• **TASK DIRECTIONS**
Lines from the material below that hold the string "computer" are what is needed; copy each of them.

(Beginning of INFORMATION GIVEN)

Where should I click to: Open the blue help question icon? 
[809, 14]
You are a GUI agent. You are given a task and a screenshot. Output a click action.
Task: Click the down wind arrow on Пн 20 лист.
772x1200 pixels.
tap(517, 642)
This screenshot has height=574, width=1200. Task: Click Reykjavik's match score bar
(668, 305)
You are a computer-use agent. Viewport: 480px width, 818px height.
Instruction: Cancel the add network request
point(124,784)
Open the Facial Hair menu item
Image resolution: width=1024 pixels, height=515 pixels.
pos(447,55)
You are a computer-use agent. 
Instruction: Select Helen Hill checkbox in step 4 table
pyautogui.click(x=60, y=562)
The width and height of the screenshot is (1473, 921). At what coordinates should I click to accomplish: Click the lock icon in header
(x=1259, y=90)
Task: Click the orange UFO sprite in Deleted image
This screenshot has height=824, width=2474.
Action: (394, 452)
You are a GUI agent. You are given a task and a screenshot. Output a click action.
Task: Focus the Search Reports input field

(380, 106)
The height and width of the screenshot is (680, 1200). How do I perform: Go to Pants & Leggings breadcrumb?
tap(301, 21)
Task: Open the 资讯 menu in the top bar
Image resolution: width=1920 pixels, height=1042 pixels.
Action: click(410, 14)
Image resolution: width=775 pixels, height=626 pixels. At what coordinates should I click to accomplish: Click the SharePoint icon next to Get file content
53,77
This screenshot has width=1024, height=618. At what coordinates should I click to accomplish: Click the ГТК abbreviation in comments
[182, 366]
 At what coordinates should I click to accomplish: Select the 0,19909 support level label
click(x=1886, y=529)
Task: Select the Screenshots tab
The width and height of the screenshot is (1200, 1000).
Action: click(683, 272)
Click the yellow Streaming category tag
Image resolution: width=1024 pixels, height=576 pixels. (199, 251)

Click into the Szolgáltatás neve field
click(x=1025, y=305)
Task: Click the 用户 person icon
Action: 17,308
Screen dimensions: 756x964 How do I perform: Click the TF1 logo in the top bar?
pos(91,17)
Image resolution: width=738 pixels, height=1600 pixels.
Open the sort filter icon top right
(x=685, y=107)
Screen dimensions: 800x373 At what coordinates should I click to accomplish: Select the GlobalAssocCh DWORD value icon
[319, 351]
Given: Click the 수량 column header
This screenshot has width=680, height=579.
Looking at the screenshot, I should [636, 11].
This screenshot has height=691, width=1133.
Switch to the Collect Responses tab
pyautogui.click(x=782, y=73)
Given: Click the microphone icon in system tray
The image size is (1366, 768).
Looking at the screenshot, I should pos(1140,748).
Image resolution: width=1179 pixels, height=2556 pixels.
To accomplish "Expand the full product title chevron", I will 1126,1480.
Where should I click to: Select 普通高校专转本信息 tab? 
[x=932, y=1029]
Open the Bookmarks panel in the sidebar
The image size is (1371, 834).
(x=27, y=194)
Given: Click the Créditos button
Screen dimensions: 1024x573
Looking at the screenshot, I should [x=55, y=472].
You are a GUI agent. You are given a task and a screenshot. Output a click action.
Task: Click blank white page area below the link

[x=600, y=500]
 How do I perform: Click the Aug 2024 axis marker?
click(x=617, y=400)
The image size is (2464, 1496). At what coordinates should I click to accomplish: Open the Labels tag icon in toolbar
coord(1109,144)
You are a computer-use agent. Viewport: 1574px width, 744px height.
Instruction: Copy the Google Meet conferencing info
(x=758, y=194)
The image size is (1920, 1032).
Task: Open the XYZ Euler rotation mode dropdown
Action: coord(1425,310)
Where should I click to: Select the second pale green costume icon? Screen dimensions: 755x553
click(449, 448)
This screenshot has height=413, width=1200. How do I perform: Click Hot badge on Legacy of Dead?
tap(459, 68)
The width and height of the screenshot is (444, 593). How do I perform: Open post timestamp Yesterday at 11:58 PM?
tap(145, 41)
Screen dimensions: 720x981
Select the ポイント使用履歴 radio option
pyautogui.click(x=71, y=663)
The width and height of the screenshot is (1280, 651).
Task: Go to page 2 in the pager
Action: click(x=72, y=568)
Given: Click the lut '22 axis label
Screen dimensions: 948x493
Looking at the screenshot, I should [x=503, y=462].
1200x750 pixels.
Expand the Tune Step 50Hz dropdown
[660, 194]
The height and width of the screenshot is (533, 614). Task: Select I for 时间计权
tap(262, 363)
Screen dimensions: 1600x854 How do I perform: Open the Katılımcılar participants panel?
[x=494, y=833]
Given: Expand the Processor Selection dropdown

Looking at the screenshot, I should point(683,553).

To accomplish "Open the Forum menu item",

(End of INFORMATION GIVEN)

• **ANSWER TO THE EXERCISE**
You are a computer-use agent. Viewport: 480px width, 818px height.
You are a computer-use agent. 
You are a computer-use agent. Viewport: 1574px width, 744px height.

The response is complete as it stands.